* [Exercise material]
****

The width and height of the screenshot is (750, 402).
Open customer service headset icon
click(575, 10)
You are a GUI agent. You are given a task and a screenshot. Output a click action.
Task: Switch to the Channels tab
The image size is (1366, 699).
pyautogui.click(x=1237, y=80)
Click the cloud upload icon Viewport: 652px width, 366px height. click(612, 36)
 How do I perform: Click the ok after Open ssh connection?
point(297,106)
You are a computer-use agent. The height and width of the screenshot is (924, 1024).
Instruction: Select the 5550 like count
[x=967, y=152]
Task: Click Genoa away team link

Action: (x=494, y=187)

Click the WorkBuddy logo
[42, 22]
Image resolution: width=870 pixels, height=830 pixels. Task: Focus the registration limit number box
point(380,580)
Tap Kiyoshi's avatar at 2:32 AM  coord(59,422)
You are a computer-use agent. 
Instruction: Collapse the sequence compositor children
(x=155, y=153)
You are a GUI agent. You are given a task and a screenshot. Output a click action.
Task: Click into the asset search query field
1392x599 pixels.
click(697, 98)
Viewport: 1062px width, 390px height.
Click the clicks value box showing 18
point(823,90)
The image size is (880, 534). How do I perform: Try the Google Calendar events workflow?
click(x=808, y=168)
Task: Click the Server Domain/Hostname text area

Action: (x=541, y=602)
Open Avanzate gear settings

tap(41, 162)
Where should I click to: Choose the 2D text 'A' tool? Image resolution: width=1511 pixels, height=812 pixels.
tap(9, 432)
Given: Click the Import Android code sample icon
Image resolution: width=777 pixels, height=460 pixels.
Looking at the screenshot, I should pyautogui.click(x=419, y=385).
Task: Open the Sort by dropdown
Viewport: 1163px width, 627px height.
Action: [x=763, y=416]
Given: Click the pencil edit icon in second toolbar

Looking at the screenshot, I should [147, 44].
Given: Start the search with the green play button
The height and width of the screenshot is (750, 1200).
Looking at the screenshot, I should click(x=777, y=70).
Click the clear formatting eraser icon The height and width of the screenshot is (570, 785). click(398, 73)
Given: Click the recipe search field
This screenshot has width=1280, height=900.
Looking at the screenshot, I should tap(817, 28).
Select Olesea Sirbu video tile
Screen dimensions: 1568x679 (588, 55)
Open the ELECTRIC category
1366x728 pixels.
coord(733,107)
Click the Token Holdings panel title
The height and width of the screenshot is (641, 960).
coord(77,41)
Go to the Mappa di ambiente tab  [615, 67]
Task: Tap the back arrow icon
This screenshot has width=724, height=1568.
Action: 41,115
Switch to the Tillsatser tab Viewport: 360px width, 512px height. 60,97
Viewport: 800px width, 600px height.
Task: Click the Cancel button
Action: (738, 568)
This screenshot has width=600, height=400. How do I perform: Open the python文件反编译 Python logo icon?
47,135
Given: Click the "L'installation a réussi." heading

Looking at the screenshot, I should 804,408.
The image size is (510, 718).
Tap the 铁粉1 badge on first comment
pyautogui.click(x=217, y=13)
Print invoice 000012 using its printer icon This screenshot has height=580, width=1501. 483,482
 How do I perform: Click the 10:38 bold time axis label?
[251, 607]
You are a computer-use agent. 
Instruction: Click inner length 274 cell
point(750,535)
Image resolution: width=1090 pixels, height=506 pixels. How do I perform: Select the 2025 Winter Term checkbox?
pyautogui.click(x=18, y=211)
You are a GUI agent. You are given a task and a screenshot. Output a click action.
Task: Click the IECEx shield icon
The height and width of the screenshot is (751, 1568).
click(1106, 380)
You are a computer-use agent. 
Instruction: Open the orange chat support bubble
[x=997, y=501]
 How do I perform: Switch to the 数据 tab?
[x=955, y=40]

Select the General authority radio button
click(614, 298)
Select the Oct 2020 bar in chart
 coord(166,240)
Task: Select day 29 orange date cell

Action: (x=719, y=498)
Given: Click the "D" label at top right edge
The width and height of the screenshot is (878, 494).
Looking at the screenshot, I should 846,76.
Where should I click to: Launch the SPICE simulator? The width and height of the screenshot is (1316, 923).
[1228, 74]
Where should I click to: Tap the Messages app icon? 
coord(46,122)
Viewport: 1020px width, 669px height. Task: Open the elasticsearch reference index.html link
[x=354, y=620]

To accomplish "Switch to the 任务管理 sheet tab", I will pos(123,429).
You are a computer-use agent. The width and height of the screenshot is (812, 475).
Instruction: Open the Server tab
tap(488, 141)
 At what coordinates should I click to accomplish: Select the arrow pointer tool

****

* [What this task involves] All lines in the listing above between the line with "Instruction: Click inner length 274 cell" and the line with "Task: Click the IECEx shield icon", inclusive, should be set down exactly, and no line outside that range.

* [Solution below]
Instruction: Click inner length 274 cell
point(750,535)
Image resolution: width=1090 pixels, height=506 pixels. How do I perform: Select the 2025 Winter Term checkbox?
pyautogui.click(x=18, y=211)
You are a GUI agent. You are given a task and a screenshot. Output a click action.
Task: Click the IECEx shield icon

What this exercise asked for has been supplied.